Juan Felix Tampubolon, pengacara Abdullah Puteh, menyatakan protes atas vonis untuk kliennya. Menurut dia, majelis hakim Pengadilan ad hoc Korupsi dan jaksa penuntut umum tidak bisa membedakan ruang lingkup administrasi negara dan pidana. "Jadi, majelis hakim telah keliru menerapkan hukum," kata Felix Tampubolon.
Menurut Felix, pembelian helikopter dilakukan Puteh untuk menjalankan kebijakan pemerintah. Keputusan itu, kata dia, telah dipertanggungjawabkan kepada DPRD sebagai "atasan". Para bupati yang "menyumbangkan" sejumlah anggaran pun sudah mempertanggungjawabkannya ke parlemen daerah masing-masing. "Semua itu diterima, jadi sebenarnya tidak ada masalah pidana," tuturnya.
Ia pun mempersoalkan pembacaan vonis tanpa kehadiran Puteh. Padahal, menurut dia, baik Undang-Undang Komisi Pemberantasan Korupsi maupun Kitab Undang-Undang Hukum Acara Pidana mengatur bahwa kehadiran terdakwa adalah mutlak.
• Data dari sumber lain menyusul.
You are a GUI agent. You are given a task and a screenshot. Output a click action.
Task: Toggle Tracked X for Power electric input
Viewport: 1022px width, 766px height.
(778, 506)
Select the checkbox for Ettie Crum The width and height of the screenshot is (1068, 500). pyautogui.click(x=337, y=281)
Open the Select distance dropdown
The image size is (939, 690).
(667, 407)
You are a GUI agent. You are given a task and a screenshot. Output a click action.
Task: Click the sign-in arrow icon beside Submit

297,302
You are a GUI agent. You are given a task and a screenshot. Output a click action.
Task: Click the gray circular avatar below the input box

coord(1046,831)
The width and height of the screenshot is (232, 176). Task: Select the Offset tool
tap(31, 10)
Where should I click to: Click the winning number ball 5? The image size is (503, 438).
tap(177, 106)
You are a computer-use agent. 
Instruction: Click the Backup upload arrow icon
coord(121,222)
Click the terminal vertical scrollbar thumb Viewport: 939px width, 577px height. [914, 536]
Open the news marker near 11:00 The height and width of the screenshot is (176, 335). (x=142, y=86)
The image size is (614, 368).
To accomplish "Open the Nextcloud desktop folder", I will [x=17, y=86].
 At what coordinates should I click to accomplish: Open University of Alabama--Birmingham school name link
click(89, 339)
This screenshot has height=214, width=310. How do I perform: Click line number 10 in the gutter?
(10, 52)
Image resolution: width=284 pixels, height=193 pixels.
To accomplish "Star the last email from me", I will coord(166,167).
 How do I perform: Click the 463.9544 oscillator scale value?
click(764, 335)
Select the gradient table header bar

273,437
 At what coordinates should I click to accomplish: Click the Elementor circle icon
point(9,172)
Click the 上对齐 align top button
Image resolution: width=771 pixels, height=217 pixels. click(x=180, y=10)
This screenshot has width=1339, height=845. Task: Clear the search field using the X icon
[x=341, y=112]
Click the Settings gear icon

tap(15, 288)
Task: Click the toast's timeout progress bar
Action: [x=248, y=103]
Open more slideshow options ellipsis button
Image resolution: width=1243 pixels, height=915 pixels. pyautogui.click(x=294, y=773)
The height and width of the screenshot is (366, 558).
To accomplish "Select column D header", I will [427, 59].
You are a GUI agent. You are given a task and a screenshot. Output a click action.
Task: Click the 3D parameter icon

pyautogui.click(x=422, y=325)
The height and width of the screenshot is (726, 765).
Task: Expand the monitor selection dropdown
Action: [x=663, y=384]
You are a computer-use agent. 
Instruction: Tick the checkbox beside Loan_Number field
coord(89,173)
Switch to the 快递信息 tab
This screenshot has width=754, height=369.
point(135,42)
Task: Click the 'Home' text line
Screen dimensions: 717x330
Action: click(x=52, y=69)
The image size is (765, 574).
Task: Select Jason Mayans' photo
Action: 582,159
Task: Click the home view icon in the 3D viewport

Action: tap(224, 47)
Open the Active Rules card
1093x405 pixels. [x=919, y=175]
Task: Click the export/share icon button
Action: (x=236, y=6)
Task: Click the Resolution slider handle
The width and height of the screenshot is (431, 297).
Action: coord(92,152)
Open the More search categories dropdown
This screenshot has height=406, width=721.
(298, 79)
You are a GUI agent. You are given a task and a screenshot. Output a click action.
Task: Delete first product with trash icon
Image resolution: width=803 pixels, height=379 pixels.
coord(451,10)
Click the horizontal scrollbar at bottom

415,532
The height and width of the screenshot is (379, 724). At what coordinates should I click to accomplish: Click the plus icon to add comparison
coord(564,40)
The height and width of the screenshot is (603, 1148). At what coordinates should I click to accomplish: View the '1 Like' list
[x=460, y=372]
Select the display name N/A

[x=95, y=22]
Kecuali, ia menambahkan, terdakwa tidak hadir dengan sengaja atau melarikan diri.
Ketika ditanyakan bahwa pembacaan vonis untuk Hutomo Mandala Putra, terpidana pembunuhan Hakim Agung Syafiudin Kartasasmita, pun tidak dihadiri oleh putra mantan Presiden Soeharto itu, Felix menjawab, "Itu juga sedang kami persoalkan di Mahkamah Agung."
Tentang kondisi Puteh, Felix mengungkapkan, bahwa mantan Ketua Umum KNPI itu menderita darah rendah. Puteh, ia menambahkan, juga mengalami demam. "Jangankan datang," kata dia, "untuk berkomunikasi dengan kami, pengacara, pun susah." Menurut Felix, Puteh ditemani istri dan anaknya di rumah sakit.
Nama:
Abdullah Puteh
Lahir:
Meunasah Arun, Aceh Timur, 4 Juli 1948
Pendidikan:
• Sekolah Rakyat, Idi, Aceh
• SMP, Idi, Aceh
• SMA, Langsa, Aceh, (1967)
• Akademi Teknik Pekerjaan Umum (ATPUT), Bandung (1974)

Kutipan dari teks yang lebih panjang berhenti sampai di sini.